Designing Modern Enterprise SaaS: Users and Access Management

Our SaaS Administration series examines the design and architecture of modern SaaS solutions. This article examines the most common need in SaaS administration: admitting users into the application and defining what they can (and can't) do.

User Management

B2C and B2B SaaS offerings differ in terms of onboarding users. The B2C variety acquires users one-by-one via email verification. The B2B variety leverages adoption by a business enterprise, with each user registering via an activation process initiated when a SaaS administrator creates an account.

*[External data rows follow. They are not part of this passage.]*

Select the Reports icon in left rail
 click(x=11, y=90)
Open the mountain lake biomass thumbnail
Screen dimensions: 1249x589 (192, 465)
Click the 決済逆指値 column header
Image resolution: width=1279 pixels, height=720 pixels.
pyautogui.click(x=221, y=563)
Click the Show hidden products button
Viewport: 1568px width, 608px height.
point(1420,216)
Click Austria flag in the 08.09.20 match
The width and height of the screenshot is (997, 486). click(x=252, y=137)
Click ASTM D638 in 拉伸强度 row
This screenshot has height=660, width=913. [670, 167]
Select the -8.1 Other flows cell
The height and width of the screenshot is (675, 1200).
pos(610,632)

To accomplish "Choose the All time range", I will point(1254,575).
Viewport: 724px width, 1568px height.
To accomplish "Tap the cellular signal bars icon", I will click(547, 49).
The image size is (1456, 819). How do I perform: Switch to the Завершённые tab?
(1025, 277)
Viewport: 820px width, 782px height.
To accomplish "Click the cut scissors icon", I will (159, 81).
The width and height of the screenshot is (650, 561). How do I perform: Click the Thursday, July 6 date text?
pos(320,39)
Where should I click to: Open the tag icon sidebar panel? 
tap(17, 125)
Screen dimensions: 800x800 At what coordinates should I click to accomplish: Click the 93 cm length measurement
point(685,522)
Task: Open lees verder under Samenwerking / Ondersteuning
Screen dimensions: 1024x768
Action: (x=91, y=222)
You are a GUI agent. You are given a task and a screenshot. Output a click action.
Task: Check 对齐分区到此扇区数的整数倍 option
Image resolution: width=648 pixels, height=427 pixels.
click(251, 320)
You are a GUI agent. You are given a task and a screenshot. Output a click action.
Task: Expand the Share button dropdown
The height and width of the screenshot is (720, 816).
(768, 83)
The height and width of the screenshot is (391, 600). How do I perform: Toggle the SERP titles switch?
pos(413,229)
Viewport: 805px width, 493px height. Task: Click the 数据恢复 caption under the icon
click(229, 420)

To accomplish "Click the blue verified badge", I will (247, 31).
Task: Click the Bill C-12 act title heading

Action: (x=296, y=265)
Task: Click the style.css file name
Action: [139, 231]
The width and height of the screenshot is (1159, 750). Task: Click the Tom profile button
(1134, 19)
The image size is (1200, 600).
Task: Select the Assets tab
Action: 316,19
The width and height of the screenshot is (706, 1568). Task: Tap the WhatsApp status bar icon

Admin panels often support: viewing and searching users, creating or editing users, activating/deactivating users, bulk user import, and IDP/SSO configurations.

Access Management

The most important need after user management is establishing what users can do. One of the most prevalent schemes is role-based access control (RBAC), which focuses on defining a role as a collection of permissions. RBAC is extremely flexible, especially when each user can be assigned more than one role. It also serves to future-proof the SaaS when new capabilities are introduced.

Excellent UX design recognizes that permissions must be defined carefully, such that they function independently. In a faulty design, inter-permission dependencies will quickly make RBAC very complex and lead to complicated workflows and bugs.

Closing thoughts

User and access management are core needs of any SaaS application. Both the user onboarding method and the permission scheme will heavily influence the UX design. UX needs to take a wholistic view of the SaaS application which includes the underlying admin capabilities.